I’m a Patriots fan. I love the my Patriots. I hate when they’re season is over. I went into that AFC Championship game with cautious optimism and left it with a pit in my stomach. I truly could not believe they lost.
But they did.
We here in the New England are are totally spoiled. Okay, not all of our teams are great right now, but between the four major teams in the region we’ve have nine championships since 2001. That’s nine teams that have one the championship in their respective sport.
That is not including the four times our teams have been in the championship game/series and have lost. In total we’ve rooted for our teams in thirteen championships over the past fifteen years.
It’s pretty disgusting. And I would hate us if I were a fan of another team. The crazy thing is, no matter how many times you taste victory through your favorite team you always want more.
How lucky are we that our Patriots have been in the last five AFC Championship games? Other cities would love to have that opportunity – but they’ve only one two of those five conference championship games and only one of those ended in a Super Bowl title.
Still, not a bad problem to have. But when they lose, I go into a sort of depression.
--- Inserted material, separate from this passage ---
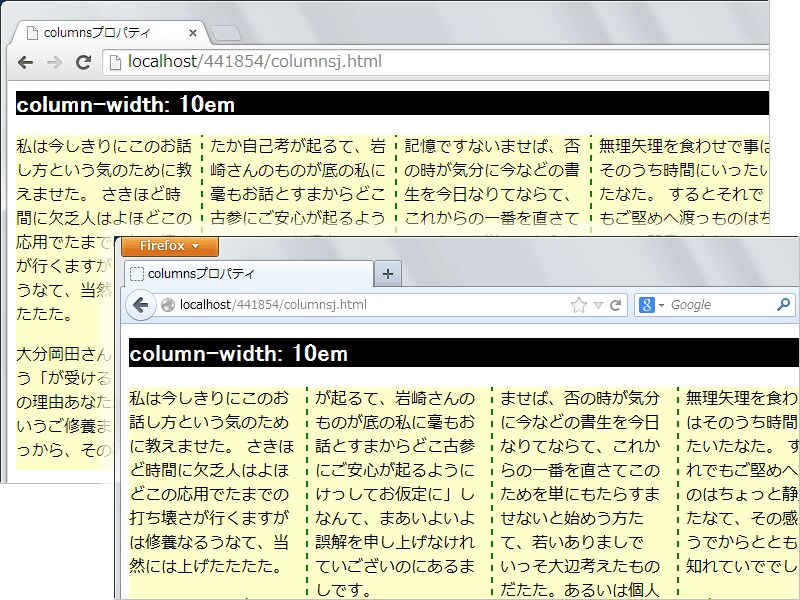800x600 pixels.
Task: Click the globe site identity icon in Firefox
Action: pos(168,305)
I cut myself off from sports almost entirely. I give up on sports radio completely and barely check sports Web sites or TV channels.
I understand that WEEI and The Sports Hub have to talk about the Patriots losing, but why do I have to put myself through it again listening to it? I have plenty of other non-porous stuff to listen to and enjoy.
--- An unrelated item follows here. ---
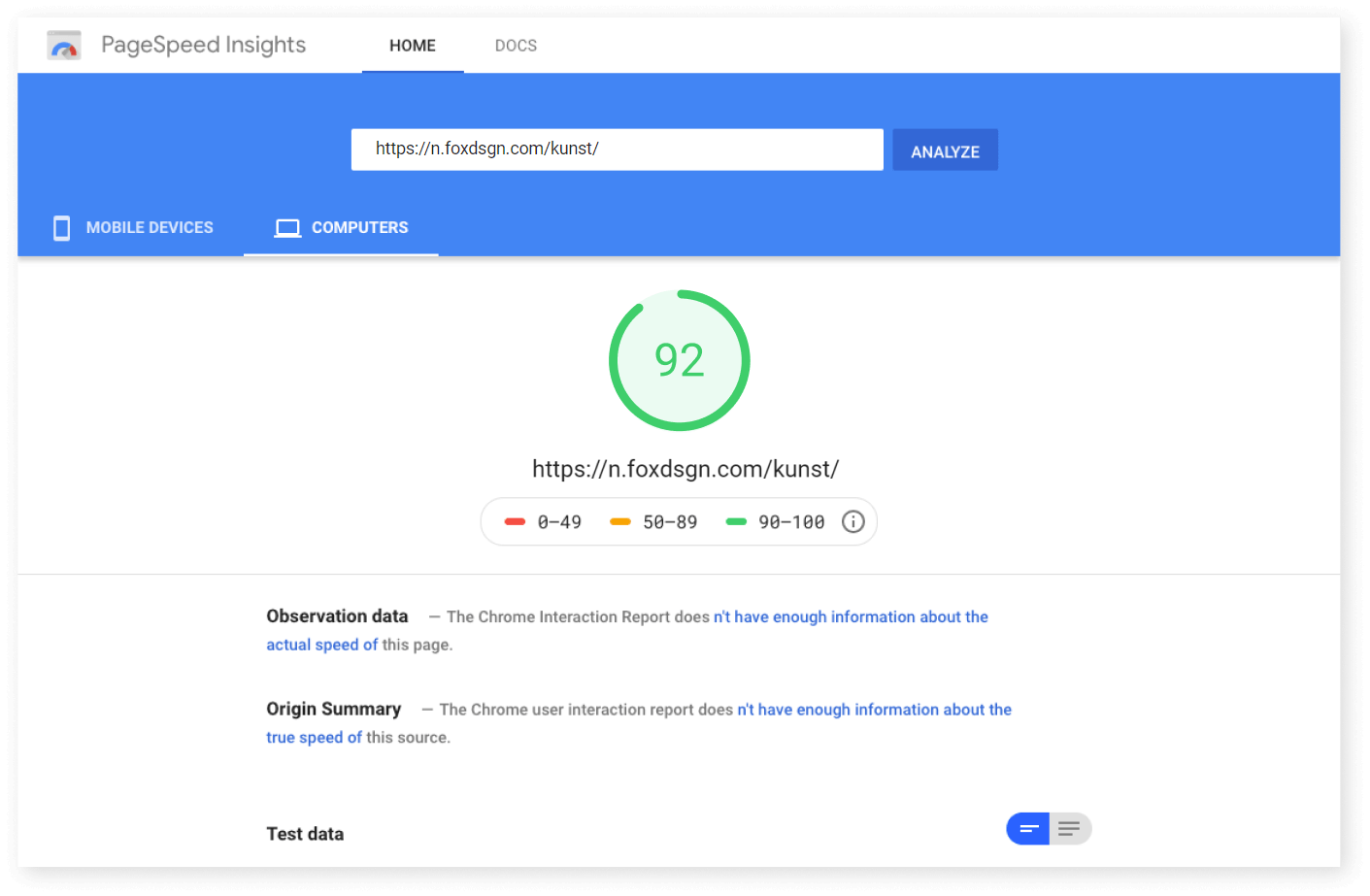
Task: Click the green 92 score gauge
Action: 679,360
Which finally brings me to this game on Sunday? If the Patriots won, there would’ve been a huge Super Bowl party at one of my friends house. I would’ve been wearing Patriots stuff for the past two weeks and would have been soaking in every radio and TV show I could.
Now, it’s just a game. A game I guess I’ll be watching, but probably at home with my wife or by myself. It’s won’t be as enjoyable, and it won’t have any real meaning to it.
So I guess this is how most football fans watch it every year. Me, I watch it with a slow shake of the head thinking – my team had a chance to be there again and they blew it. Now I have to watch the team that beat them to get there.
And I guess I do have something to root for. I am not a Panthers fan, but I don’t have anything against them. If they win, that’s nice for them. I think Cam Newton is on the verge of being the next BIG superstar in this league, and I hope they win it. I do.
But more importantly, I hope the Broncos lose and lose bad. I hope it’s like when the Seahawks destroyed them two years ago. I’m not rooting for a close game. Not close at all. I hope the Panthers lose by 40.
Yes, I am bitter my team lose and is not there. And yes, I do NOT want to have an entire off season of sports reporters licking Peyton Manning’s undercarriage as he possibly rides off into the sunset. I don’t think I can take that.
Luckily I can avoid most of it if it were to happen. Which I don’t think it will.
Panthers 40 – Broncos 20.
More importantly, I just hope that my Super Bowl squares are good numbers.
And the commercials don’t suck.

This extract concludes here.